Il problema è sia nazionale che locale. Non ci sono più inserzionisti disposti a finanziare la free press, non solo a tiratura nazionale, ma anche e soprattutto nelle edizioni locali. Lo dimostra la scelta obbligata di Metro, che ha dovuto chiudere le due sedi in Sardegna (a Cagliari e Sassari) per mancanza di fondi, che fino a pochi mesi fa venivano assicurati dalla pubblicità locale.

L’ovvia conseguenza è un calo nel numero assoluto di lettori a livello nazionale. I dati Audipress parlano chiaro: nel terzo quadrimestre del 2012, Metro ha perso 68 mila lettori, un calo del 4,6%. Ma anche gli altri due quotidiani gratuiti hanno visto ridursi il numero di lettori: 72 mila in meno per Leggo (-5,1%) e 26 mila per DNews (-12,9%).

Il trend viene confermato anche dai dati europei pubblicati di recente da Newspaperinnovatio.com: la diffusione è crollata del 9% in un anno, passando dai 17,4 milioni di copie nel 2011 ai 15,8 del 2012. Cala anche il numero di testate: da 82 a 74. I paesi più colpiti dalla  “crisi di copie” sono  la Spagna (per la chiusura di Què!), l’Olanda (De Pers), l’Italia (City) e la Danimarca (Urban).

Eppure Roidi non vede una crisi della free press: “Non sono i lettori a mancare, la diffusione diminuisce solo perché non è possibile stampare un maggior numero di copie per la mancanza dei fondi derivanti dalla pubblicità”. In sostanza, secondo il direttore di Metro, “se la diffusione della free press fosse più ampia, aumenterebbero i lettori, non c’è crisi di lettori”.

Il problema è dunque dove limare i costi nel momento in cui vengono a mancare i soldi.
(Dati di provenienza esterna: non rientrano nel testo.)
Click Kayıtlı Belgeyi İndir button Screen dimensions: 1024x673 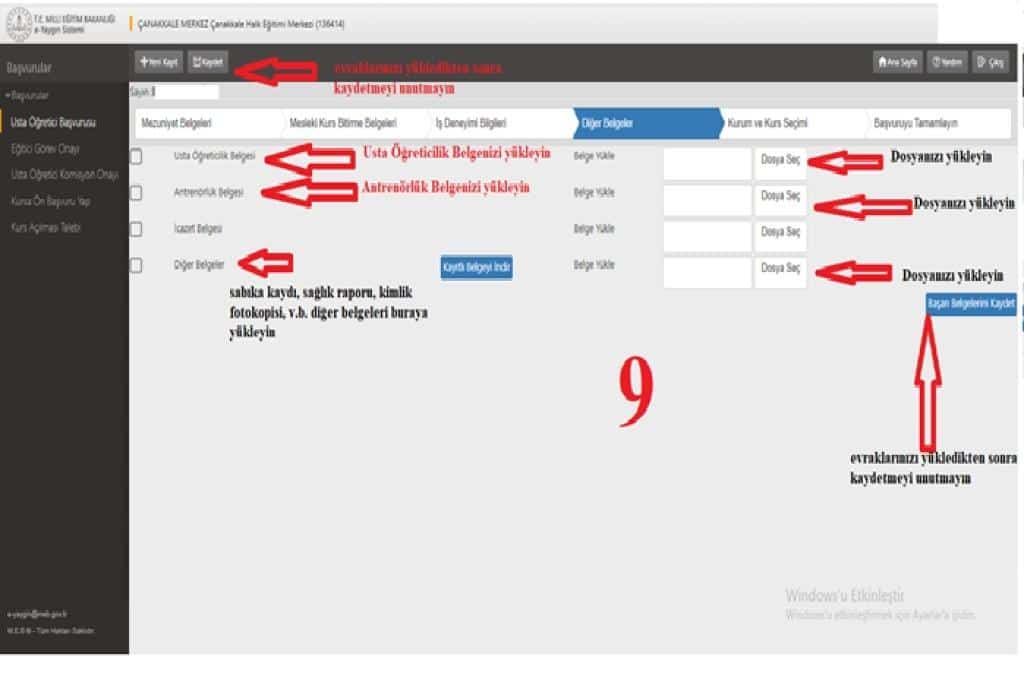point(476,267)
L’unica soluzione, secondo Roidi, è quella di limitare la diffusione per poter risparmiare qualcosa, così come è stato fatto nel caso delle sedi sarde.
A dimostrazione della centralità degli inserzionisti Roidi porta i due casi più lampanti di crisi dovuta alla mancanza di fondi pubblicitari nella free press italiana, quelli di EPolis e City, costretti a chiudere negli ultimi anni.

Cosa riserva il futuro alla free press? La visione di Roidi è moderatamente ottimista: la free press non può morire. È un tipo di giornalismo che può riuscire a intercettare un pubblico trasversale. Va incontro al lettore, non aspetta che sia quest’ultimo ad andare a cercare il giornale. Chiunque, potenzialmente, viene raggiunto dall’informazione. Tutto dipende solo dalla pubblicità. Nel momento in cui il mercato dell’advertising si riprenderà – se e come ciò avverrà è però tutto da vedere – la free press non potrà che giovarne e tornare a essere punto di riferimento per tutti i lettori italiani.